Davis embroiled in row over £20,000 donation

Labour MP writes to Electoral Commission over payment to senior Tory's leadership campaign

A senior member of David Cameron's Shadow Cabinet has been dragged into a fresh row over political funding after a Labour MP asked the elections watchdog to investigate a £20,000 contribution to his campaign team.

David Davis faces the prospect of an Electoral Commission inquiry over a substantial donation that passed through several hands and was declared by four people, including Derek Conway.

The boss of a property company last night confirmed that a £20,000 donation to the Tories in the summer of 2005 was "essentially" a contribution to Mr Davis's campaign to succeed Michael Howard as leader.

But the donation, from Regent Square Estates Ltd did not appear in Mr Davis's declaration to the Electoral Commission, which records the money collected and spent by Britain's politicians. Instead, it was registered as two separate £10,000 donations under the names of two of his closest lieutenants, Andrew Mitchell and Nick Herbert.

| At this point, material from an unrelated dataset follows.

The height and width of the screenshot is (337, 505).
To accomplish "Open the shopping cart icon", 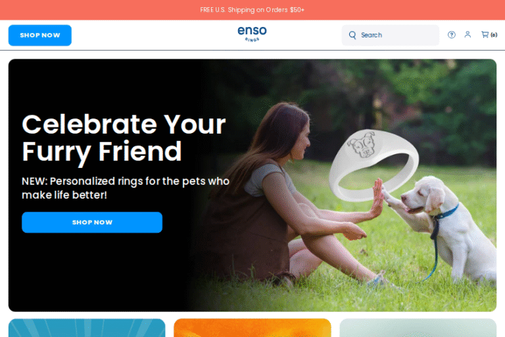I will [x=485, y=34].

Mr Mitchell and MPs who ran Mr Davis's unsuccessful leadership bid later declared to parliamentary authorities that Regent Square had made a contribution to their research costs. Mr Davis and Mr Conway, a long-term ally, made similar declarations in the register of MPs' interests.

The affair threatens to further damage the reputation of the leading political parties, already reeling from a string of controversies over political funding.

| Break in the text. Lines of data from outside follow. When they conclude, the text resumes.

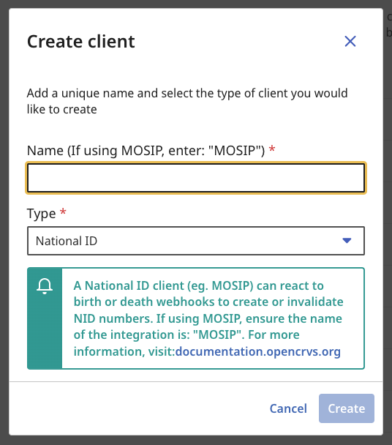The width and height of the screenshot is (392, 445).
Task: Cancel the client creation
Action: pyautogui.click(x=288, y=408)
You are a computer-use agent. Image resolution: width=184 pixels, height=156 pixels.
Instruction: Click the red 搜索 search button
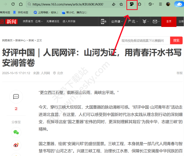coord(176,40)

Last November it emerged that property developer David Abrahams donated more than £660,000 to the Labour Party under other people's names, in breach of the law on party donations, prompting the resignation of Labour general secretary Peter Watt.

Later the same month, Harriet Harman, Labour's deputy leader, was dragged into the furore when she admitted accepting a £5,000 donation to her deputy leadership campaign from Mr Abrahams' secretary, insisting she did not know where the money came from. Then Douglas Alexander, the former transport secretary, become embroiled when it emerged that objections to a £60m business park backed by Mr Abrahams had been removed. Last month, Peter Hain was forced to resign as Secretary of State for Work and Pensions after police launched an investigation into his failure to declare over £100,000 of donations to his deputy leadership campaign.

Within the past two weeks Conservative MP Derek Conway was suspended for misusing his staffing allowance when employing his two sons. Last week Sir George Young, chairman of the Commons Standards Committee, revealed an upsurge in complaints about MPs, thought to have been prompted by the series of unsavoury revelations.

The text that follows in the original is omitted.